On March 16, 2011, the Compensation Committee of UniSource Energy modified the terms of performance shares awarded to Mr. Heyman in 2009 and 2010 under UniSource Energy’s 2006 Omnibus Stock and Incentive Plan to provide that Mr. Heyman may receive a proportionate payout of the awards, if the applicable performance targets are achieved.
The performance share awards were intended to provide Mr. Heyman an opportunity to earn shares of UniSource Energy’s common stock based upon UniSource Energy’s performance over the three-year period commencing on January 1 of the year in which the awards were granted. By modifying the awards to allow him to receive a proportionate payment, the portion of the outstanding performance shares that will vest at the end of the performance period if the performance targets are achieved, will be determined by multiplying the number of performance shares issued and earned at the conclusion of the performance period by a fraction, the numerator of which is the number of completed months of Mr.
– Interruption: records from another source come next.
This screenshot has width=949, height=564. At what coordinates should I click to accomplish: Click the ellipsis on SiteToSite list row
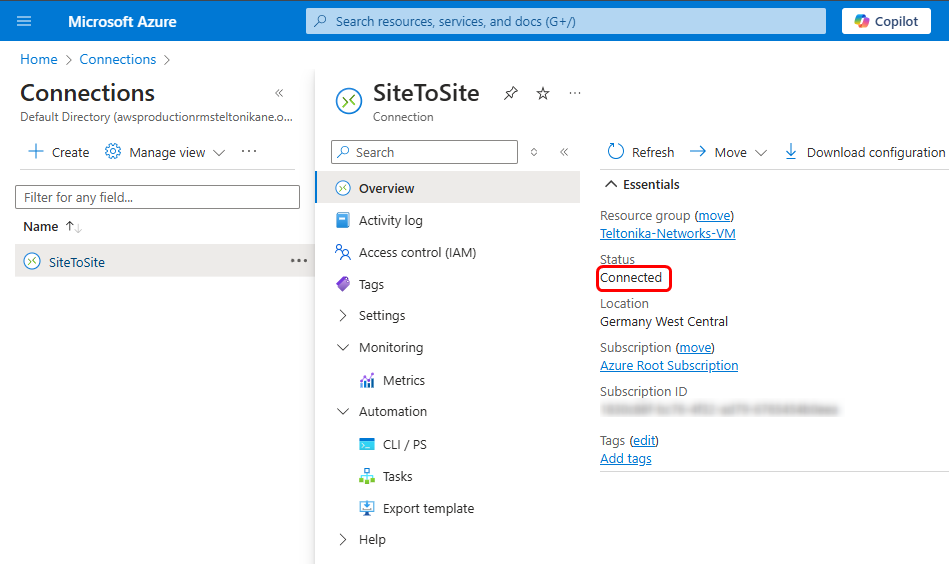pyautogui.click(x=298, y=261)
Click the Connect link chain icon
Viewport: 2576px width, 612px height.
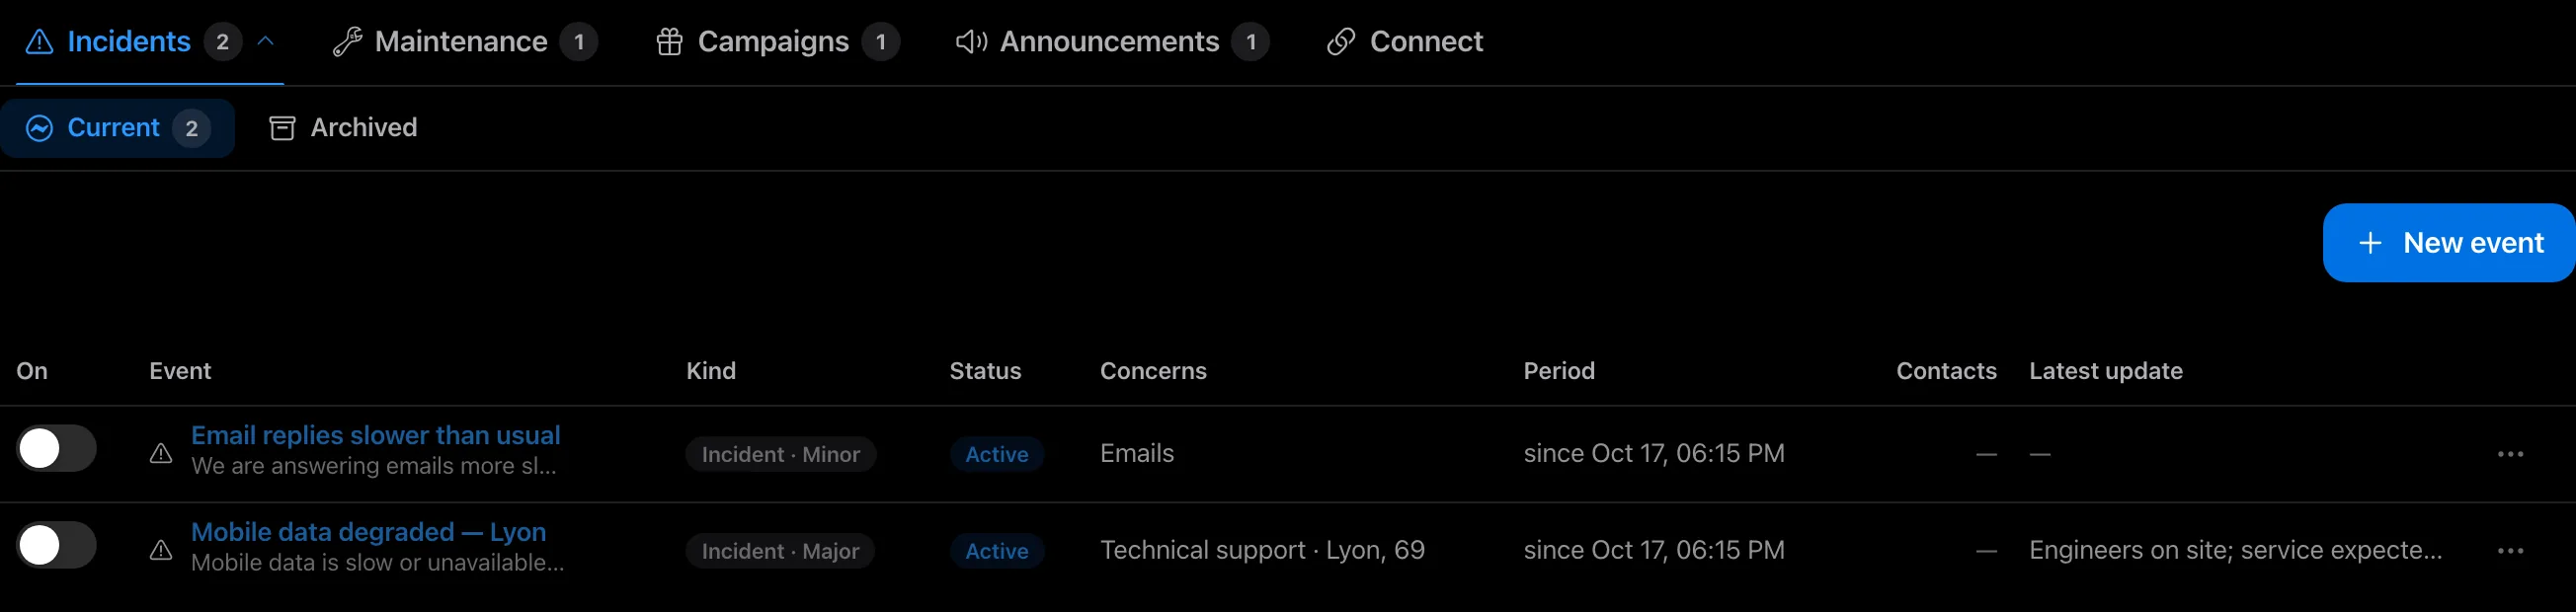(1340, 42)
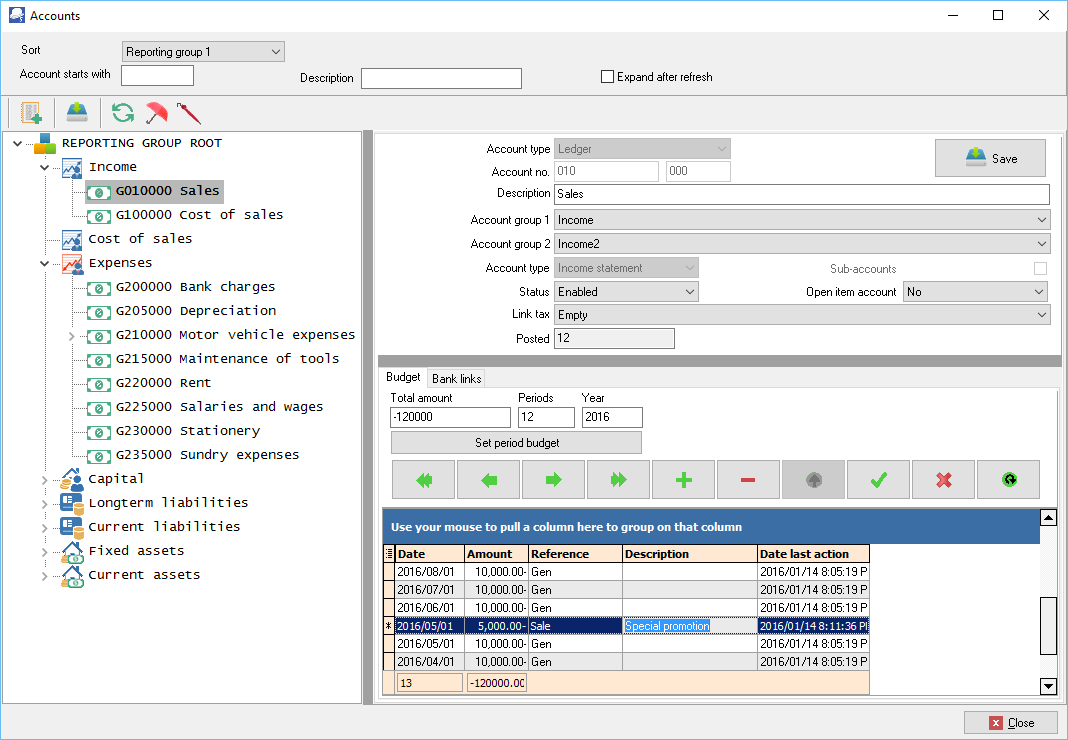Click the open red umbrella icon

point(156,112)
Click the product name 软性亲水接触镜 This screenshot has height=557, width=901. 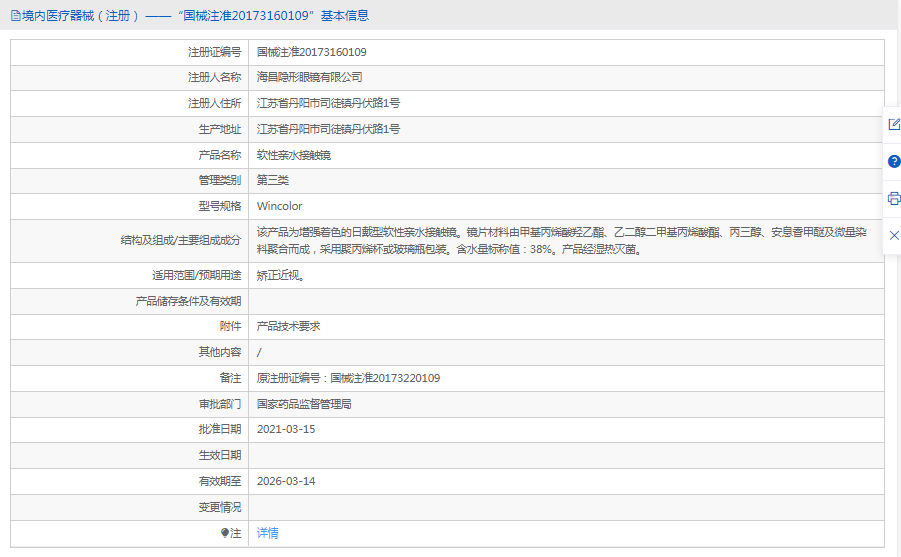pyautogui.click(x=293, y=155)
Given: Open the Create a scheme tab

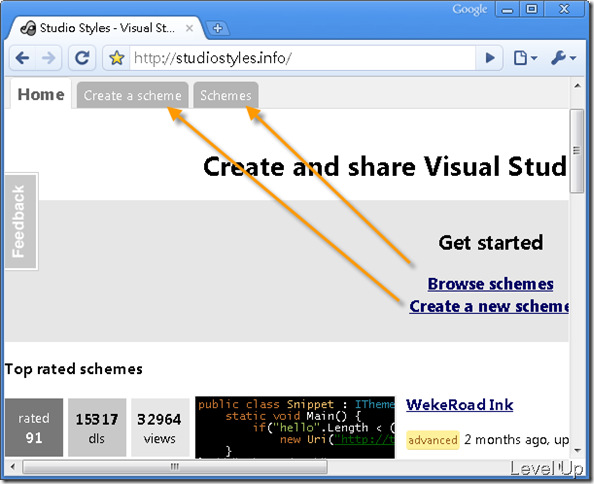Looking at the screenshot, I should tap(133, 95).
Heyman’s service during the performance period prior to his termination of service, and the denominator of which is thirty-six (36). Absent this modification, Mr. Heyman would forfeit the performance shares upon his termination of service.
The target awards for 2009 and 2010 for Mr. Heyman are 7,963 shares and 10,920 shares, respectively. The number of shares earned under an award can range from 0% to 150% of the target award.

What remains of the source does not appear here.